## DATA EXTRACT:

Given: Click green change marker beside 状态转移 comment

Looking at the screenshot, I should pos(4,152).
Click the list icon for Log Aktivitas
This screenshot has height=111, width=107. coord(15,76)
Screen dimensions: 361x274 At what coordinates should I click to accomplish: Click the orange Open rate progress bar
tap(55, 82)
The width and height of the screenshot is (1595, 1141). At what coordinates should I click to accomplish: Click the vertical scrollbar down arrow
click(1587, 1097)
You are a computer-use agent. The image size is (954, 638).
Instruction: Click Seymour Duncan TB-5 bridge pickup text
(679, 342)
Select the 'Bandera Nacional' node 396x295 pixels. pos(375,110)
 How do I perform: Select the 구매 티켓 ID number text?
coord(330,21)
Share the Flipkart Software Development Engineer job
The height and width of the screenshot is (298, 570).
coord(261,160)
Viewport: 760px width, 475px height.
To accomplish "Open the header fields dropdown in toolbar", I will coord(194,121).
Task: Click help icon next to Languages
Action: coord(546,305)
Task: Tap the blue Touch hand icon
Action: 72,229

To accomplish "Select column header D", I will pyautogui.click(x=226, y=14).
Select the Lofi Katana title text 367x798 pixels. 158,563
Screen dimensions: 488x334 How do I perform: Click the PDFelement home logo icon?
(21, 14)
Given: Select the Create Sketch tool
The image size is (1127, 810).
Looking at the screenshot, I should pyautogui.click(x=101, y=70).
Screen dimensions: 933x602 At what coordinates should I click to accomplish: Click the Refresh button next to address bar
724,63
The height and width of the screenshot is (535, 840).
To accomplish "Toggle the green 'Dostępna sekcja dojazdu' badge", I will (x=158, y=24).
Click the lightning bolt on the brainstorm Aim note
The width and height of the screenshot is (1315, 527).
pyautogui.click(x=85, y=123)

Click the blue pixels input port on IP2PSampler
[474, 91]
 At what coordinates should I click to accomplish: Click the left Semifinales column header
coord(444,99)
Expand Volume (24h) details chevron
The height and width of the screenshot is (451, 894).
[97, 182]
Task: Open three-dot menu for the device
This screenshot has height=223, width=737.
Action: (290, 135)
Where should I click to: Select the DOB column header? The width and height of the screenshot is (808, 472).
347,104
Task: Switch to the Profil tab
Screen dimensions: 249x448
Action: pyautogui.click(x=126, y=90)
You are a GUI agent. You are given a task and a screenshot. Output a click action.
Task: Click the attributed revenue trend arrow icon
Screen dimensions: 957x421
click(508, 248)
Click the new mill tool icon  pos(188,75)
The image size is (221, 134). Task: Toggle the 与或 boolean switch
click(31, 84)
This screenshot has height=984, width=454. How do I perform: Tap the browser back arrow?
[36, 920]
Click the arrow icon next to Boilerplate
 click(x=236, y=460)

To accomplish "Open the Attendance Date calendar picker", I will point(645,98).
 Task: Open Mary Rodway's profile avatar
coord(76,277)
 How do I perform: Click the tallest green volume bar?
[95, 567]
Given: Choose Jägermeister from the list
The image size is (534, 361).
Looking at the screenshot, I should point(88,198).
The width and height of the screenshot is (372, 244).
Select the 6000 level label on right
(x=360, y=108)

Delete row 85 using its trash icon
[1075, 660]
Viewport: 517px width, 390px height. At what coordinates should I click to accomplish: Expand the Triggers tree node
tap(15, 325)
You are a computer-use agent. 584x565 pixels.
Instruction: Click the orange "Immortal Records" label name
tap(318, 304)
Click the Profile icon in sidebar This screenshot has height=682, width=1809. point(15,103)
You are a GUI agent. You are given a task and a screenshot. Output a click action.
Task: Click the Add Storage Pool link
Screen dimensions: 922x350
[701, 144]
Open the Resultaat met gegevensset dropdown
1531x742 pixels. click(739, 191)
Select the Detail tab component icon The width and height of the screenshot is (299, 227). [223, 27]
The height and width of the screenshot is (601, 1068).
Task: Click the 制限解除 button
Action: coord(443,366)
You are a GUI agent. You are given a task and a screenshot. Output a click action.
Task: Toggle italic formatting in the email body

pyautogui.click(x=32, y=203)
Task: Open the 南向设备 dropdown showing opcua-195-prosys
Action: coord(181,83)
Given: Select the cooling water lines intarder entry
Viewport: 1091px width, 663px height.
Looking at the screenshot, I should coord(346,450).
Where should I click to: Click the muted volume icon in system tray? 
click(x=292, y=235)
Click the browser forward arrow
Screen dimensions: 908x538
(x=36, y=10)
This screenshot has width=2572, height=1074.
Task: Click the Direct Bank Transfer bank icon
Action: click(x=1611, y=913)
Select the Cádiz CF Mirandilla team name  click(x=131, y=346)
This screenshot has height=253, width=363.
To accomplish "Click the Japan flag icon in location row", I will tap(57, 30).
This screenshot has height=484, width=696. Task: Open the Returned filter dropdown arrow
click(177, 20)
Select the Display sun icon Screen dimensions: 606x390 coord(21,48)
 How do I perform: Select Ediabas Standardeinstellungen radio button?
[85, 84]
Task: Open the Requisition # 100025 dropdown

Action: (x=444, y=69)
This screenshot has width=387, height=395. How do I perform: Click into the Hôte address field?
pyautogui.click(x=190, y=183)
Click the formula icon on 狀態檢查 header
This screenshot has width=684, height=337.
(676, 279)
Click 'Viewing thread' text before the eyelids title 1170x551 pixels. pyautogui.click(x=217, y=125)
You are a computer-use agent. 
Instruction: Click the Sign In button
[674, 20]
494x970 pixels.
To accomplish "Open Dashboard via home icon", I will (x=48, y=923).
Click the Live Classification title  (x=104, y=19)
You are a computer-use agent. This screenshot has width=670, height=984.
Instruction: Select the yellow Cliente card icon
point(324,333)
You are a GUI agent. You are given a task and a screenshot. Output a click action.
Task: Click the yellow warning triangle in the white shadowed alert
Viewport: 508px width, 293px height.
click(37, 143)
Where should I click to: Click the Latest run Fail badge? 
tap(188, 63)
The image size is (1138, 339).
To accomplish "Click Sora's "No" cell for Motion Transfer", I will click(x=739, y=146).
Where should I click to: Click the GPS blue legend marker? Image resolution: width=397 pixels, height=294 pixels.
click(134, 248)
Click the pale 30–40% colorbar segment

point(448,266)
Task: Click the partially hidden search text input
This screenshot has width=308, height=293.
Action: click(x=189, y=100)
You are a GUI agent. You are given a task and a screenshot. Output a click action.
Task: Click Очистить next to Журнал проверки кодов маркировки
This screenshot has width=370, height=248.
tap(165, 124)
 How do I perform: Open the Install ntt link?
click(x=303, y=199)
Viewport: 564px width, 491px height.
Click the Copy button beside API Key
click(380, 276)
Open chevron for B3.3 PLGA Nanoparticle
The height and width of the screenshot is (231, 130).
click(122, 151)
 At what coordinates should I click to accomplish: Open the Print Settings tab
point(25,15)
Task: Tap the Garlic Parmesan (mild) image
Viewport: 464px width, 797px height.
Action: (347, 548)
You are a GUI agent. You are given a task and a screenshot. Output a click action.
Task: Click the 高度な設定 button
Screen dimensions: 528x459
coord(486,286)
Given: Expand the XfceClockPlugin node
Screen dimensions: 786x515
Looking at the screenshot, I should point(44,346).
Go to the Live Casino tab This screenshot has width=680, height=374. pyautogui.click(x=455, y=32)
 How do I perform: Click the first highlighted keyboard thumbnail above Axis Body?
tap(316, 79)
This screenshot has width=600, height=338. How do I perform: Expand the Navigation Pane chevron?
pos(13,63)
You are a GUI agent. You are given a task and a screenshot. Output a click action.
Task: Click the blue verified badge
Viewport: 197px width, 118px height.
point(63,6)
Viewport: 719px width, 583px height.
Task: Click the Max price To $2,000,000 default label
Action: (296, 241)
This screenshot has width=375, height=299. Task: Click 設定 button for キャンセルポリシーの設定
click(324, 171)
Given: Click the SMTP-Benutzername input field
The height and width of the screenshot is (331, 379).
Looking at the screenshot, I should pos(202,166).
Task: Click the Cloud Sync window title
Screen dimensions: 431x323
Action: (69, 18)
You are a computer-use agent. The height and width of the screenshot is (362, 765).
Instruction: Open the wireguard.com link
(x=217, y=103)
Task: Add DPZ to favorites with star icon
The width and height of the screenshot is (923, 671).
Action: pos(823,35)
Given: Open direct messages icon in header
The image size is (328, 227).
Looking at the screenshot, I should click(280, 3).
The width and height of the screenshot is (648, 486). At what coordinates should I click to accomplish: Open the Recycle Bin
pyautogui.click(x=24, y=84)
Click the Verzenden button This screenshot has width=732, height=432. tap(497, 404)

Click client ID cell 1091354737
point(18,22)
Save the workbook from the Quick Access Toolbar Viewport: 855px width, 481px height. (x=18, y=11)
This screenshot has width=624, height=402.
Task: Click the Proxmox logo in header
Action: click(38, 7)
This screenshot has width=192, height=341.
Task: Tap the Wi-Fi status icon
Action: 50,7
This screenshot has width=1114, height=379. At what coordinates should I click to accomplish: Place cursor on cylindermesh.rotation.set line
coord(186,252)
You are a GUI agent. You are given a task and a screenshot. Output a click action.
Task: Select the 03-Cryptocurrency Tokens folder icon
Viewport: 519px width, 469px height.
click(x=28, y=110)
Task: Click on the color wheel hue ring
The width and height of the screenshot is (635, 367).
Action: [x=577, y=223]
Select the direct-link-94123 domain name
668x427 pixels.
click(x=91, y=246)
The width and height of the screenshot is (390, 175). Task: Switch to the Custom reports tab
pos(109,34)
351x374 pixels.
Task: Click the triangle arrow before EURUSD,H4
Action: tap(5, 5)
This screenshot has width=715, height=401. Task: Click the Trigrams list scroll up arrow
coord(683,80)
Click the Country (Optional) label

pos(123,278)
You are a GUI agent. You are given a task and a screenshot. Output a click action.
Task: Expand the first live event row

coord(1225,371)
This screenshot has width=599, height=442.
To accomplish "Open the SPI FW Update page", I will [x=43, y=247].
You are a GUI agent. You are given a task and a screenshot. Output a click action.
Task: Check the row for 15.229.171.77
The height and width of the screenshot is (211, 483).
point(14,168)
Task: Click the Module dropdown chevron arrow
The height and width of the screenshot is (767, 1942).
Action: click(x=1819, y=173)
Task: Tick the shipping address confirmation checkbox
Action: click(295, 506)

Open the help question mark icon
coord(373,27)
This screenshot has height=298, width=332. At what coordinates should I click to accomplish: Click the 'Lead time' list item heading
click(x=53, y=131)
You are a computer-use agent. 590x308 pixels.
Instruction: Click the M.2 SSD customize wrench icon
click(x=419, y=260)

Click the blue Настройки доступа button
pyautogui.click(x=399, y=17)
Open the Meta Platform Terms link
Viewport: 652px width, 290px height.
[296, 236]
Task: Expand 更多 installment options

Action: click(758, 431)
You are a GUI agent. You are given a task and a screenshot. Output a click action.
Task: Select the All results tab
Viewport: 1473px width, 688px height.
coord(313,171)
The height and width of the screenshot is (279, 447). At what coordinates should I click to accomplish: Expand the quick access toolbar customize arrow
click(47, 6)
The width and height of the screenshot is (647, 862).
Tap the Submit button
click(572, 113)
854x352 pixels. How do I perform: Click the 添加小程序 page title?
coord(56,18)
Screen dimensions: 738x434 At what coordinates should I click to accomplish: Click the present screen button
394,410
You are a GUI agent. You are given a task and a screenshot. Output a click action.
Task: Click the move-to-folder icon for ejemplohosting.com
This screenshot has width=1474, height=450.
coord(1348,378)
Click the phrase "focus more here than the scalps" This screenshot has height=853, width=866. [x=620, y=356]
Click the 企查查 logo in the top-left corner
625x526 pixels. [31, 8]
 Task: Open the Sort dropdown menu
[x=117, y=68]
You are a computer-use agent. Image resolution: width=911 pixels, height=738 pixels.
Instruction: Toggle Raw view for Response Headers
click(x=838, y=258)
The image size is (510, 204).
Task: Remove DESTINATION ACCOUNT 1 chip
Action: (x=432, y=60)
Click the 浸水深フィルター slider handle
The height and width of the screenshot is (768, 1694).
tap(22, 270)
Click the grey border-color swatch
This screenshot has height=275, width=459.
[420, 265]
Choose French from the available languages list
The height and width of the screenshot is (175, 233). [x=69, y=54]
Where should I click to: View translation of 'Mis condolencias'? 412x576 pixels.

## HOW TO COMPLETE THIS TASK:
Please reproduce, exactly as they appear above, the lines from the line containing "This screenshot has width=370, height=248." up to and including the line containing "Open chevron for B3.3 PLGA Nanoparticle".

## TASK ANSWER:
This screenshot has width=370, height=248.
tap(165, 124)
 How do I perform: Open the Install ntt link?
click(x=303, y=199)
Viewport: 564px width, 491px height.
Click the Copy button beside API Key
click(380, 276)
Open chevron for B3.3 PLGA Nanoparticle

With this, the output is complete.